** Source data **
● ● ●
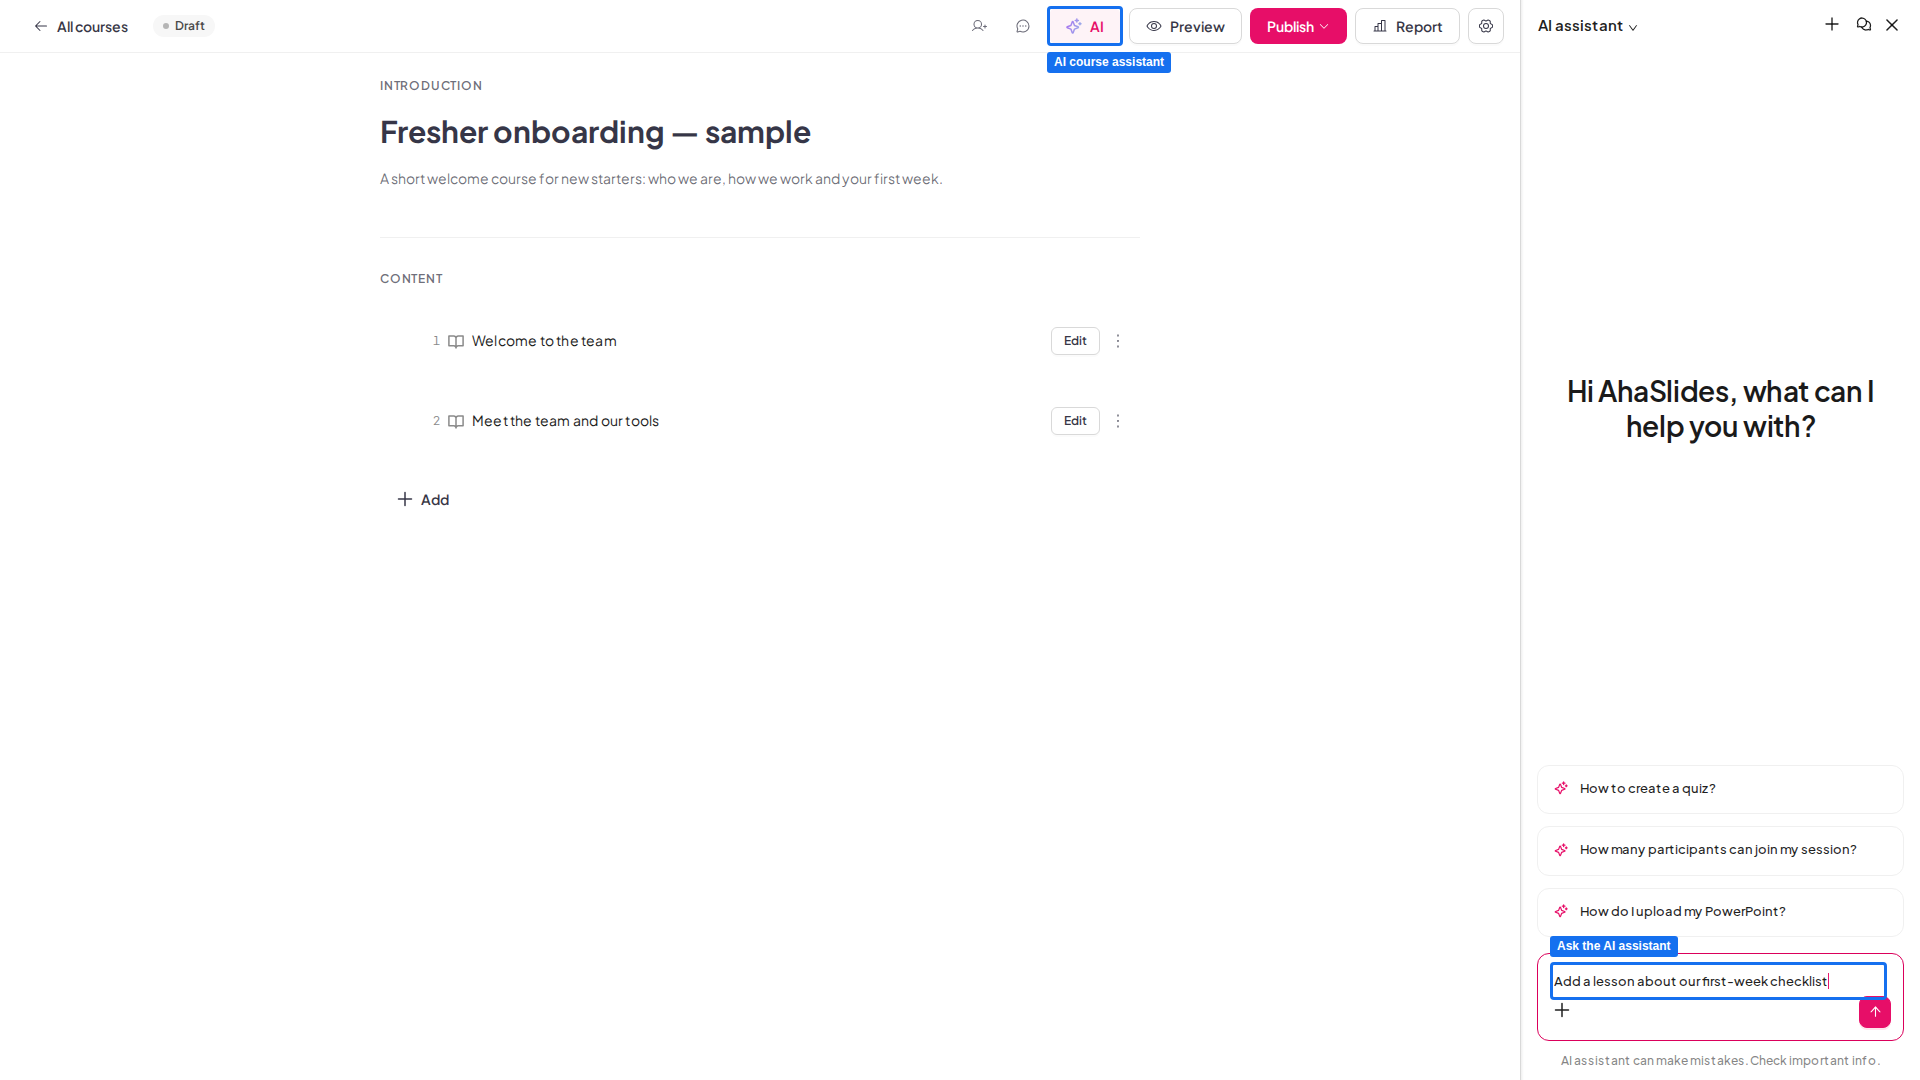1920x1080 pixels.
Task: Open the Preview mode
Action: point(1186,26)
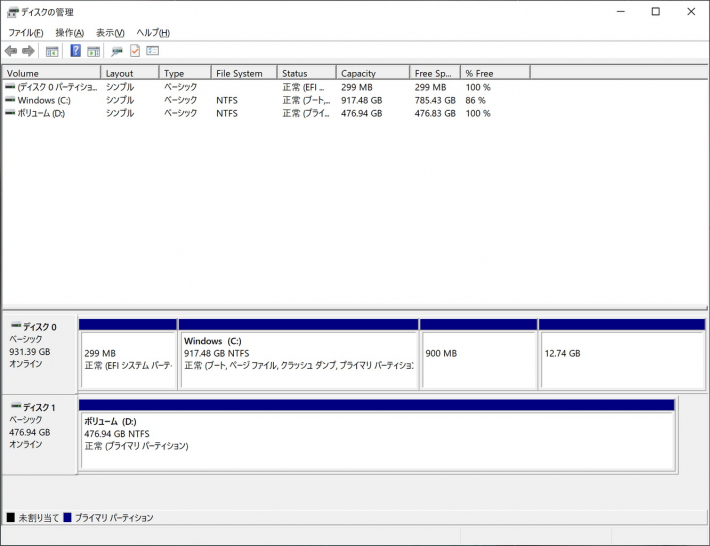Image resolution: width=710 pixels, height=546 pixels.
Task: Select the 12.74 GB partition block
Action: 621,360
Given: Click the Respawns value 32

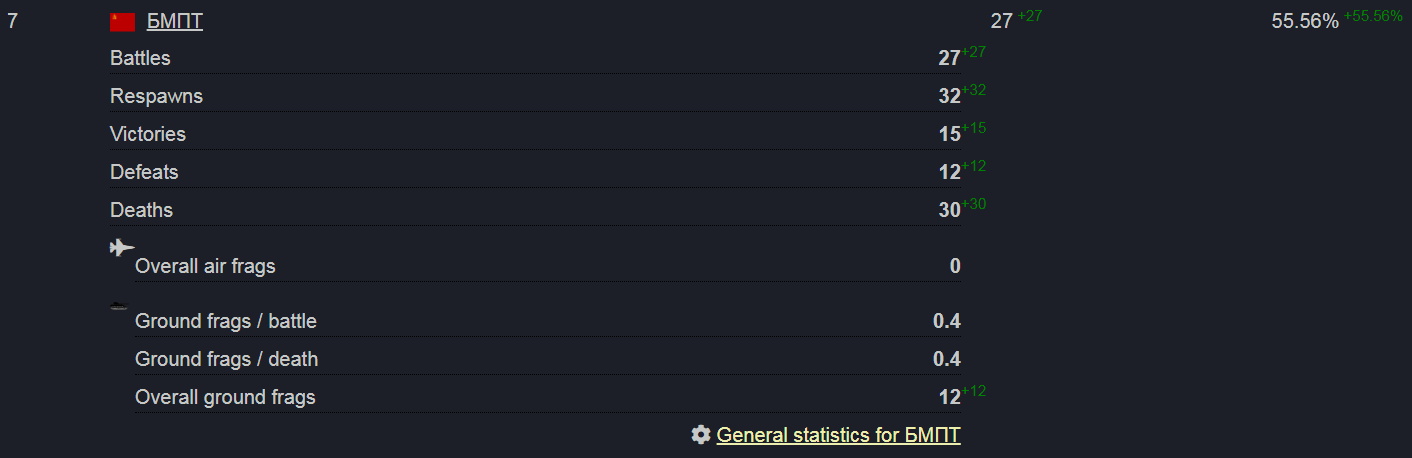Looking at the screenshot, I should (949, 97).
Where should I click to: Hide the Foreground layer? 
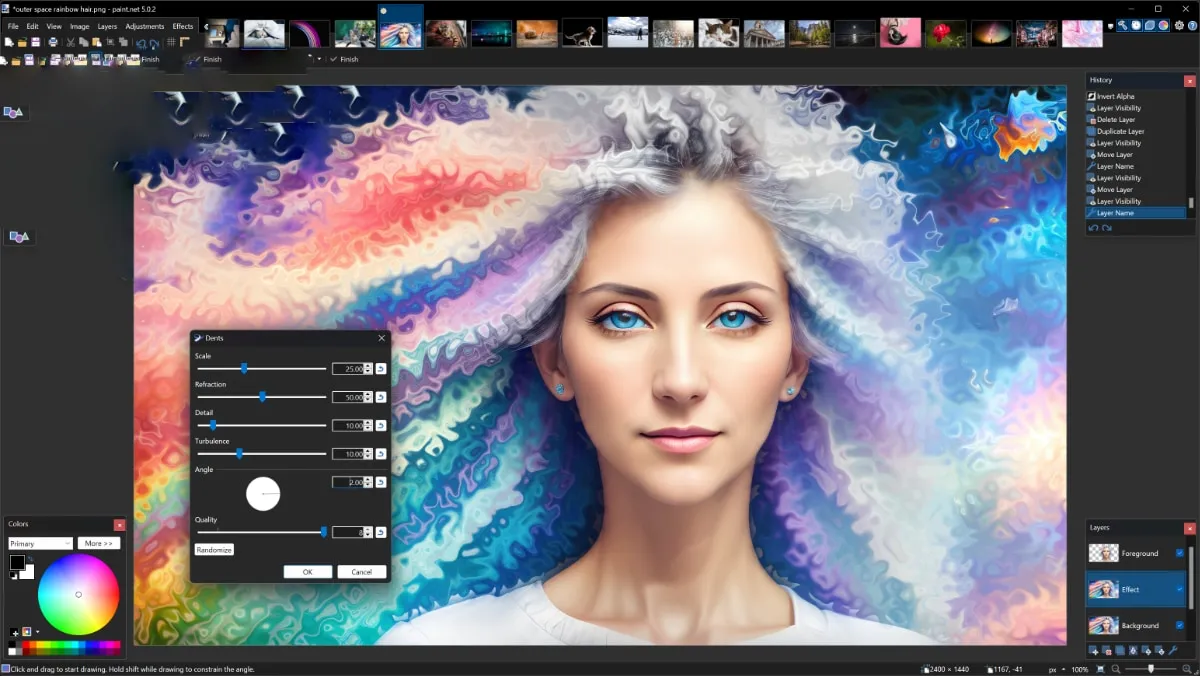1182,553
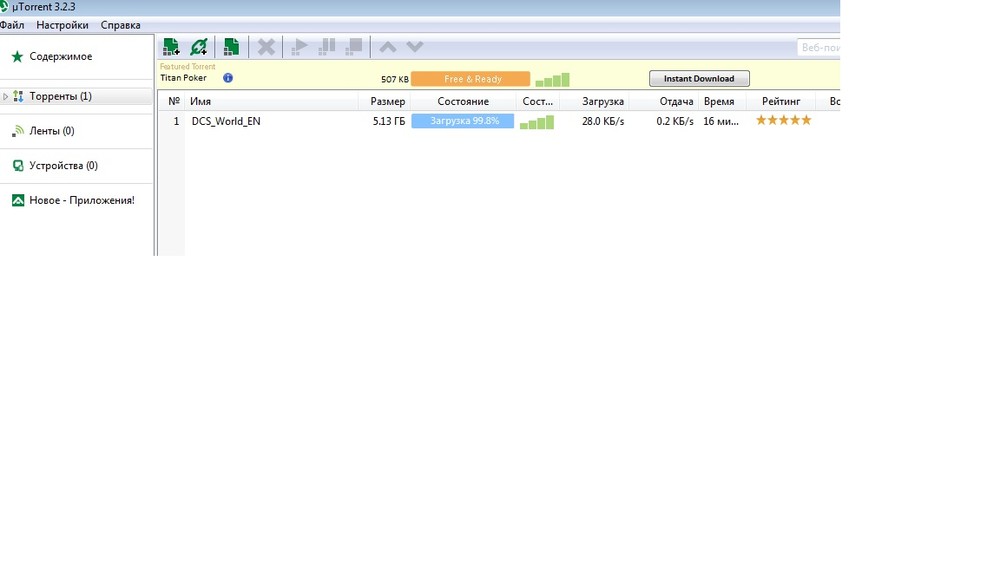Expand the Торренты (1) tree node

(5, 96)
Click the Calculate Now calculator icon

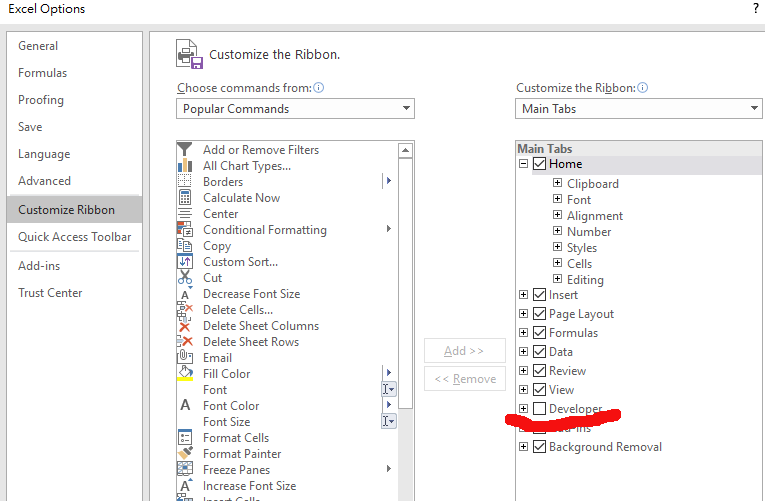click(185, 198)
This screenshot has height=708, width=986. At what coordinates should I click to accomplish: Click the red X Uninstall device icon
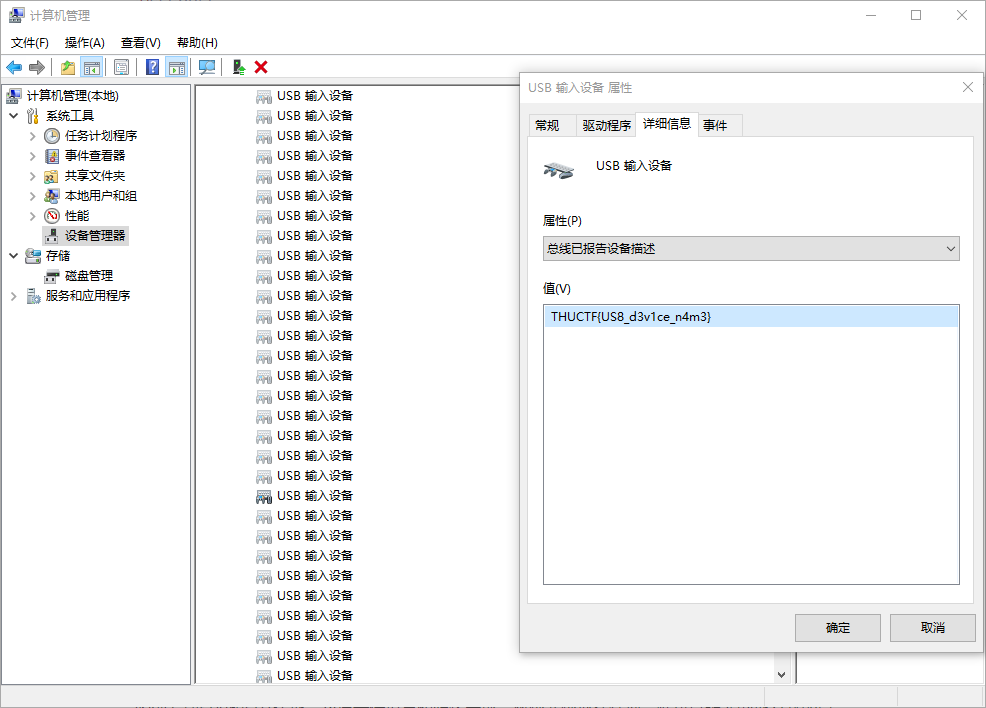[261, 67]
● ● ●
** Exercise task **
Rewrite all of the records above as a numbered list, one line per item, skipping blank lines. Omit the pictures.

** Exercise solution **
1. 1920x1080 pixels.
2. Task: Open the Preview mode
3. Action: point(1186,26)
4. Image resolution: width=710 pixels, height=546 pixels.
5. Task: Select the 12.74 GB partition block
6. Action: 621,360
7. Given: Click the Respawns value 32
8. Looking at the screenshot, I should (949, 97).
9. Where should I click to: Hide the Foreground layer? 
10. 1182,553
11. Expand the Торренты (1) tree node
12. (5, 96)
13. Click the Calculate Now calculator icon
14. click(185, 198)
15. This screenshot has height=708, width=986. At what coordinates should I click to accomplish: Click the red X Uninstall device icon
16. [261, 67]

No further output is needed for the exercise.